The timeline for DAC/green infrastructure projects (GRANTS) is to have a final list by July 18th. The State Board’s current proposal for disadvantaged communities defines those as communities with median household income less than 80% of statewide MHI. Our understanding is that communities in the Bay Area rarely meet this income threshold. So if the State Board allocates grants as proposed, the current proposal would not allocate many grant funds to new projects in our area. However, it is not entirely clear how communities will be defined (parts of cities, etc.) so it is possible projects in the Bay Area could receive funding.

This pot of money is also targeted toward green infrastructure projects, as at least 20% of the ARRA funds must be spent this way — however, the 20% could also come from loan projects. Although much of the ARRA is focused on “shovel-ready” construction and job creation, other projects that meet state nonpoint source criteria may be eligible. Also, percentages may change depending on how many DAC projects actually apply. Therefore, applicants for non-DAC grant projects should consider applying for these grants in order to be on the list if they become eligible.
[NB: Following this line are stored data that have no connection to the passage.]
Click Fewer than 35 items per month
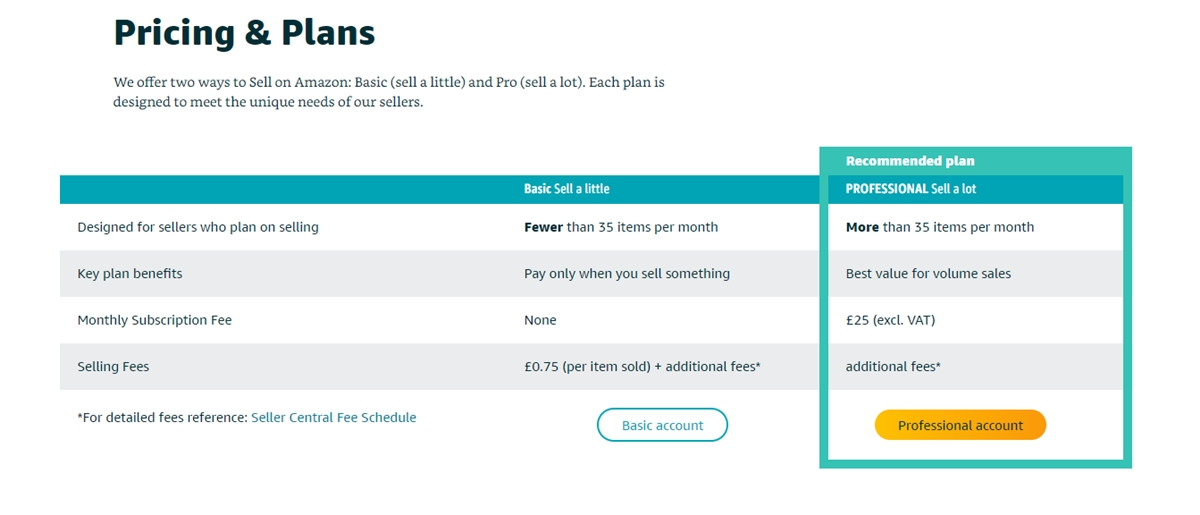 (621, 227)
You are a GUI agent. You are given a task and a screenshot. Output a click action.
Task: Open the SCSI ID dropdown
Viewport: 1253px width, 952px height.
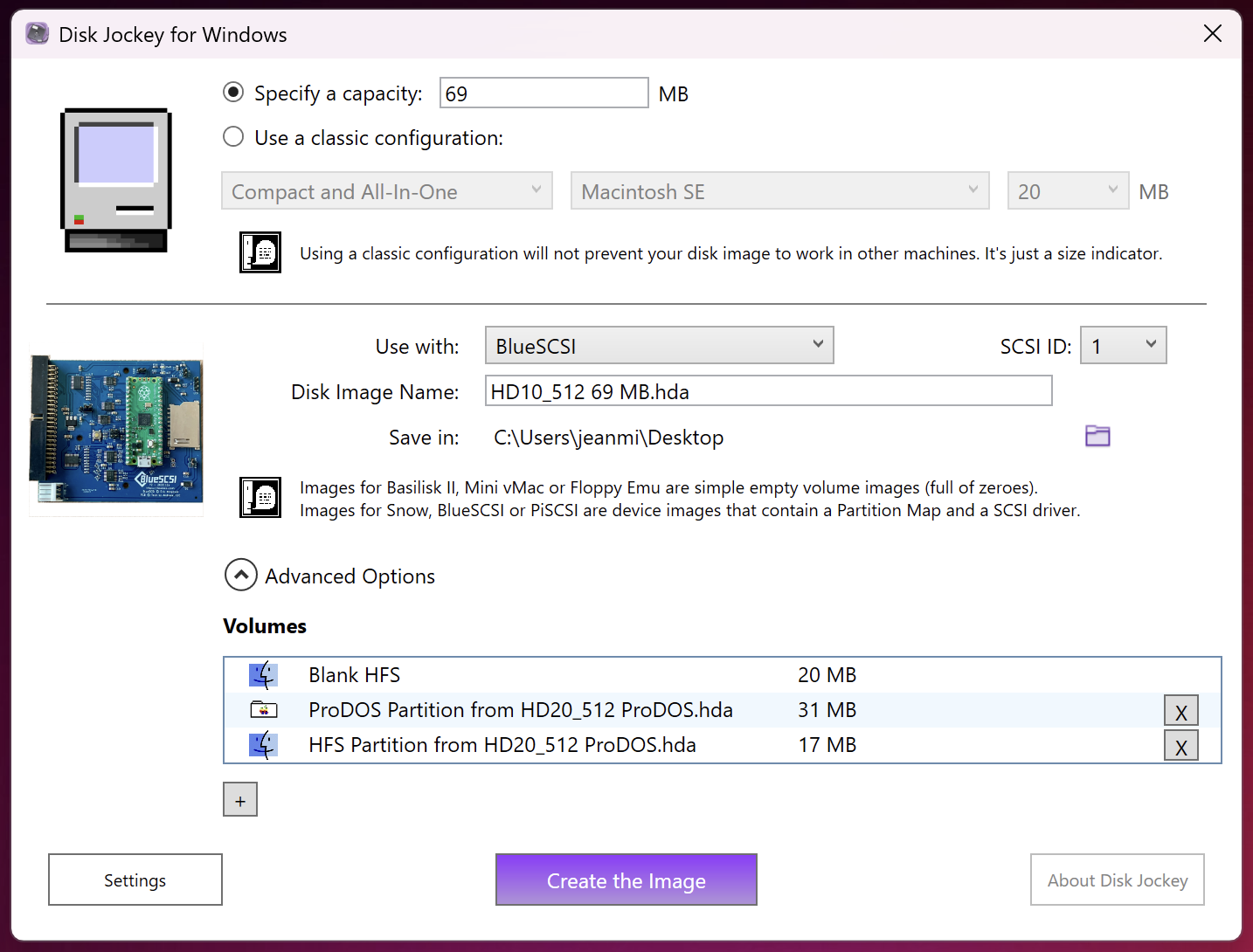click(1123, 346)
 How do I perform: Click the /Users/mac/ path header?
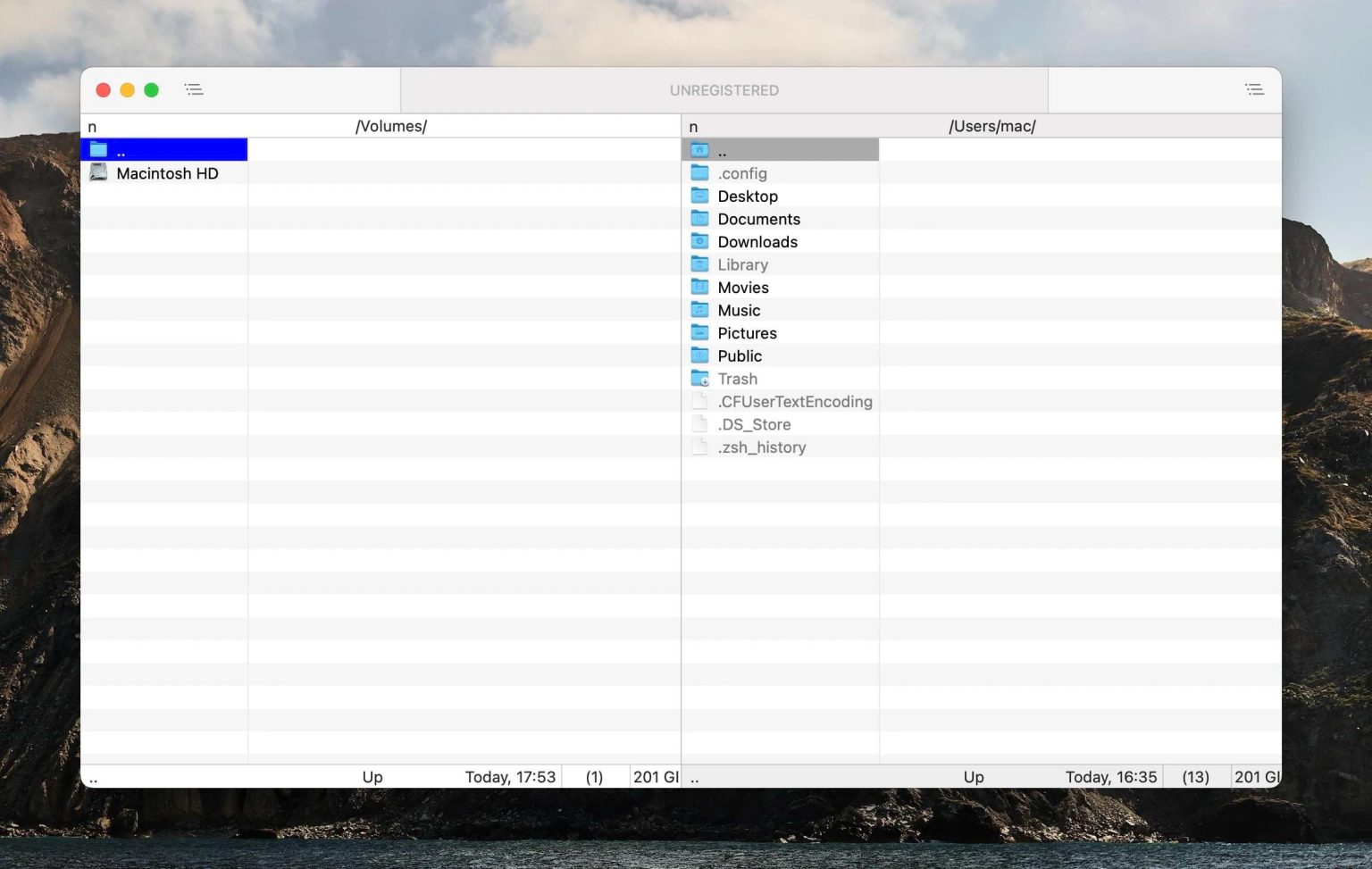coord(992,126)
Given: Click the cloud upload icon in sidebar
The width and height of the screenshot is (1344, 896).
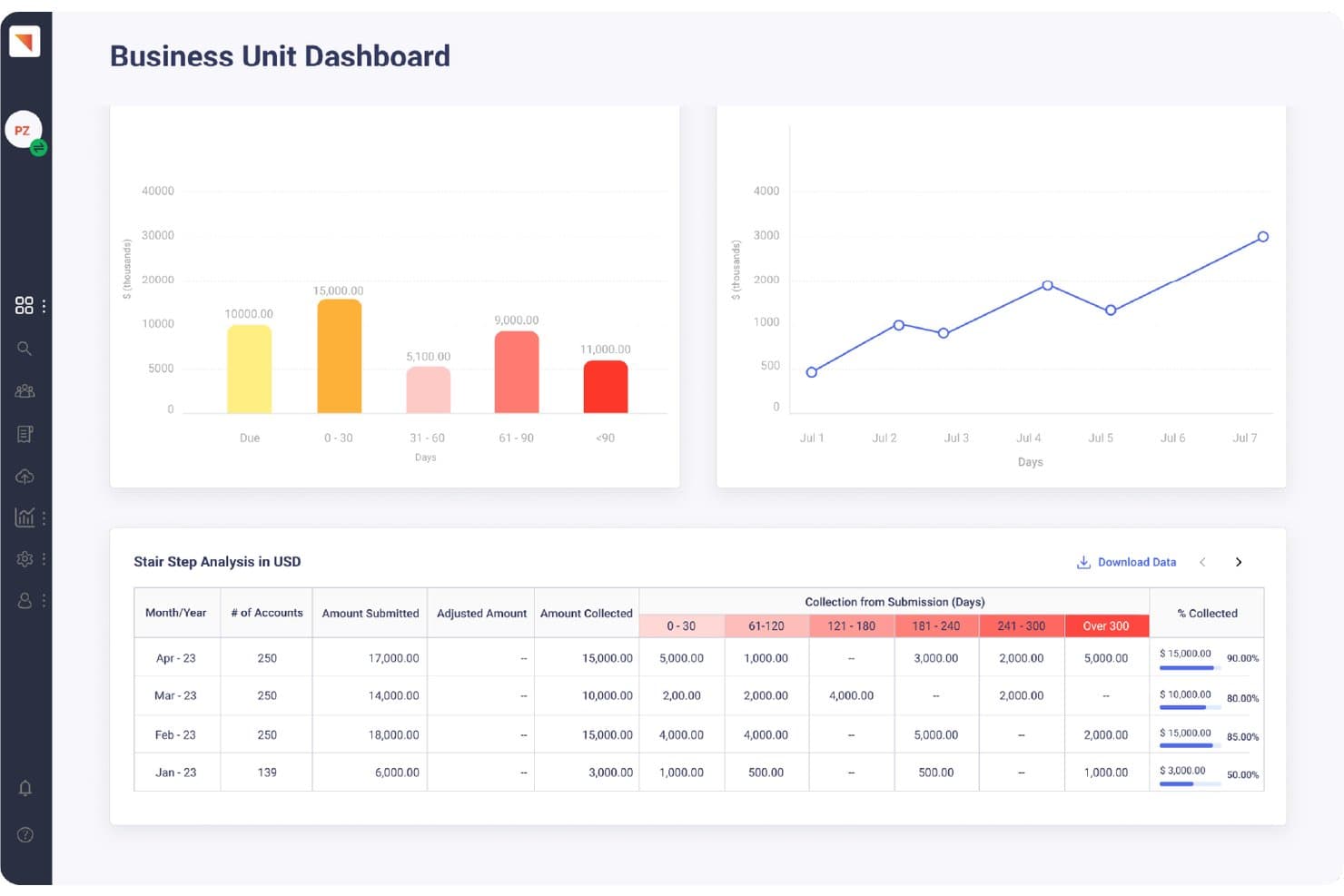Looking at the screenshot, I should [x=25, y=476].

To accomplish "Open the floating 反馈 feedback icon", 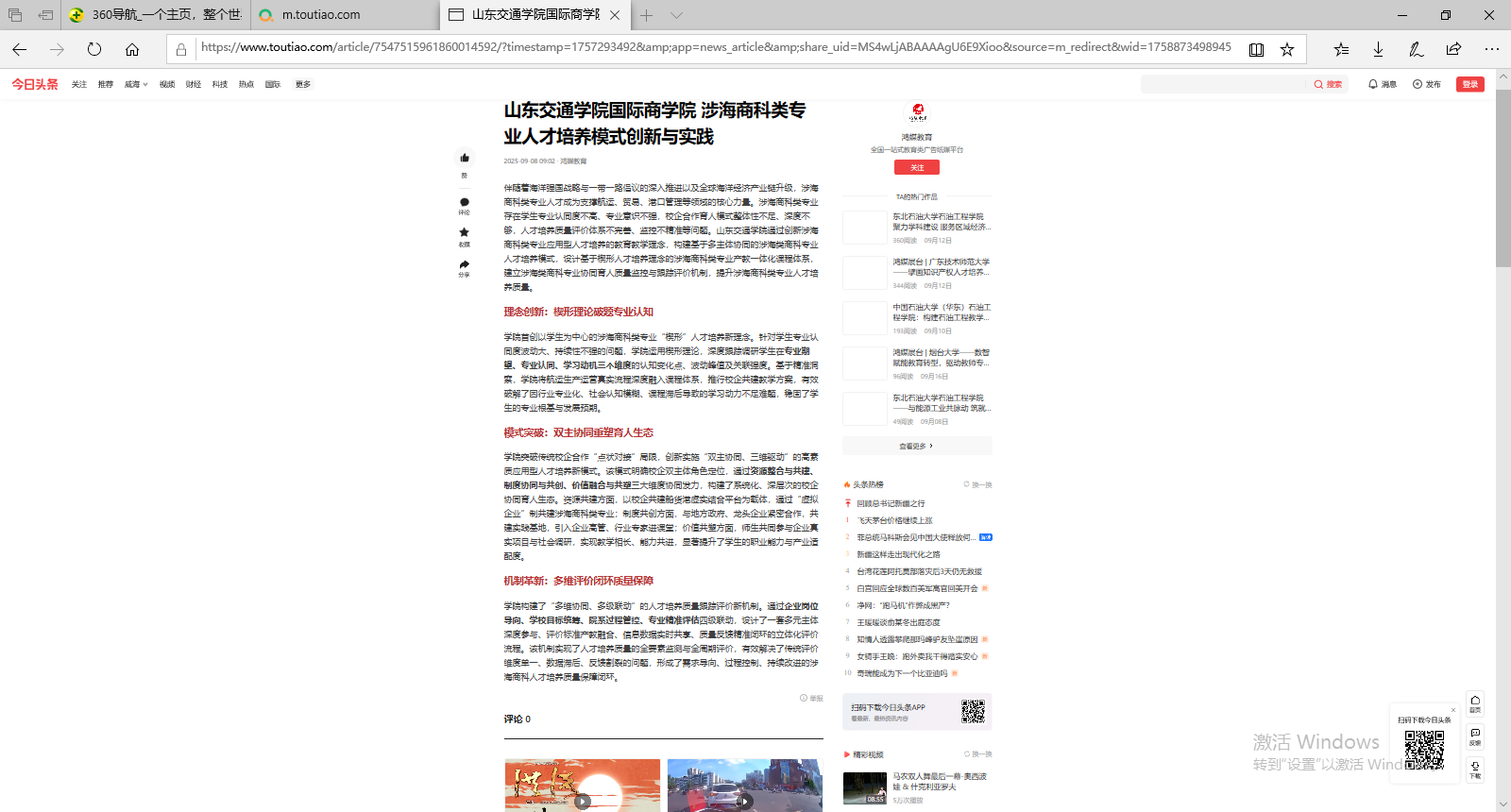I will point(1475,736).
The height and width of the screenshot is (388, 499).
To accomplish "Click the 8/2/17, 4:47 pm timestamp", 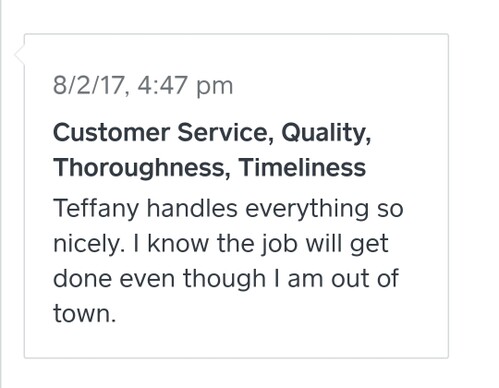I will 143,86.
Note that there are no matching requirements for these stimulus funds and that non-profit organizations may apply — this is a change from previous SRF criteria.

State Board staff expects many comments on their proposal, so any or all of this could presumably change after the Board hearing next Tuesday.

NOAA Stimulus Funds

National Oceanic and Atmospheric Administration is seeking proposals for up to $170 million nationwide for coastal habitat restoration projects under the ARRA with an application date of April 6th. They are seeking very large projects, in the $1-10 million range, and they are highly competitive.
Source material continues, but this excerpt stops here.